Exercise requirements
Report each line of the records below that uses the word "toolbar".
** Input follows **
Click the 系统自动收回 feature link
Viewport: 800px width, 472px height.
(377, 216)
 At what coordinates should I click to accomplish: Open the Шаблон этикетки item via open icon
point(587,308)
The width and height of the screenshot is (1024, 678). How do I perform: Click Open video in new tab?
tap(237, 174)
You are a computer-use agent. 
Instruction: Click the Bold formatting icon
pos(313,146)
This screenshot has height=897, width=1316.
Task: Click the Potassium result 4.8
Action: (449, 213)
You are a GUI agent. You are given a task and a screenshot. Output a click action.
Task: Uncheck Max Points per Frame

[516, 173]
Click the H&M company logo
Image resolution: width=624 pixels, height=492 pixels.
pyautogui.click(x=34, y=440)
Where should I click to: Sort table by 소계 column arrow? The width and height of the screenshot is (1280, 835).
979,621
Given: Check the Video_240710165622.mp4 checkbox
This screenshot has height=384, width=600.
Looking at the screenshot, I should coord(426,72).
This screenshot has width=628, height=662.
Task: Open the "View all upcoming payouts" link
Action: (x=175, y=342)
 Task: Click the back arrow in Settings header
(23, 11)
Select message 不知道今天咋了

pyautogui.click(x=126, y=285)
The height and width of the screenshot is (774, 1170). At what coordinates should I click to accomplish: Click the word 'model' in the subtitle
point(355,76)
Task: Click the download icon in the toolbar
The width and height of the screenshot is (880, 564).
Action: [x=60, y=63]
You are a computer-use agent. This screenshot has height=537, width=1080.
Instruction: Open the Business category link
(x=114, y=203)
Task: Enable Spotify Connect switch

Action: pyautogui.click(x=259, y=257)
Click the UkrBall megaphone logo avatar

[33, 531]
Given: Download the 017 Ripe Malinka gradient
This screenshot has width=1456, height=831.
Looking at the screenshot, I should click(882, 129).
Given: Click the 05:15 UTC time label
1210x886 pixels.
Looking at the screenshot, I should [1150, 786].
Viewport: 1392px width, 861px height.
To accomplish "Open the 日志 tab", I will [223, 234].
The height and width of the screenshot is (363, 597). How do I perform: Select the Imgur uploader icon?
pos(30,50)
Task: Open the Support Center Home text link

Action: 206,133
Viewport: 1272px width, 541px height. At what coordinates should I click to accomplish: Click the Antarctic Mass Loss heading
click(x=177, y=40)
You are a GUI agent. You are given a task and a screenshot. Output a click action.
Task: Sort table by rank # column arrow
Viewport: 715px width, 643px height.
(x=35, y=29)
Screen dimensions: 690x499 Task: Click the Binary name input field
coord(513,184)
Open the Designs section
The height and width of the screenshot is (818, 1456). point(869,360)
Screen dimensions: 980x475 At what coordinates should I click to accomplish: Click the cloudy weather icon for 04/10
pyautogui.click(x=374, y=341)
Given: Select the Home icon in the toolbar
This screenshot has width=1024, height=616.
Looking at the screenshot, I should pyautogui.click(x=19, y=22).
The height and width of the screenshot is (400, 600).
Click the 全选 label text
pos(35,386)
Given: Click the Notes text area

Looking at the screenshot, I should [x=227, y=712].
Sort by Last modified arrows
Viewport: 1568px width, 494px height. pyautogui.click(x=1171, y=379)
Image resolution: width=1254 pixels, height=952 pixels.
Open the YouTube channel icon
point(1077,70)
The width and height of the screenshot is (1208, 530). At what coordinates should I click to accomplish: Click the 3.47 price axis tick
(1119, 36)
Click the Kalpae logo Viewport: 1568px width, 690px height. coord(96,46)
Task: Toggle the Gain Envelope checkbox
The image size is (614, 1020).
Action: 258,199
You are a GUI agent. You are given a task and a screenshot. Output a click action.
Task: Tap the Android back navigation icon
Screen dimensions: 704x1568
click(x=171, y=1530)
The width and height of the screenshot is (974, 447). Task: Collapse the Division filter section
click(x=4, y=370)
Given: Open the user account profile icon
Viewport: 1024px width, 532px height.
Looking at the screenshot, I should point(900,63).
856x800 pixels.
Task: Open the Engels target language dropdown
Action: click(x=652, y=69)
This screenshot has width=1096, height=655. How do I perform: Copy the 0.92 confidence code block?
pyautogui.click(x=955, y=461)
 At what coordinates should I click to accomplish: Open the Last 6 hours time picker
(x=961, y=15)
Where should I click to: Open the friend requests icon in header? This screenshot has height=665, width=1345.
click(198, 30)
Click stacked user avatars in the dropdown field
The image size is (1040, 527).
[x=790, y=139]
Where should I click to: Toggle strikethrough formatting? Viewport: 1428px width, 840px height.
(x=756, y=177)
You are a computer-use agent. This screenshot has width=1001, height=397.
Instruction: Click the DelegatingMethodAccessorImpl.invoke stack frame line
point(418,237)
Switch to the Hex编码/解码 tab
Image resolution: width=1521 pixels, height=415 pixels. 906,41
** End of Input **
Written response
Task: Click the download icon in the toolbar
Given: Select the Home icon in the toolbar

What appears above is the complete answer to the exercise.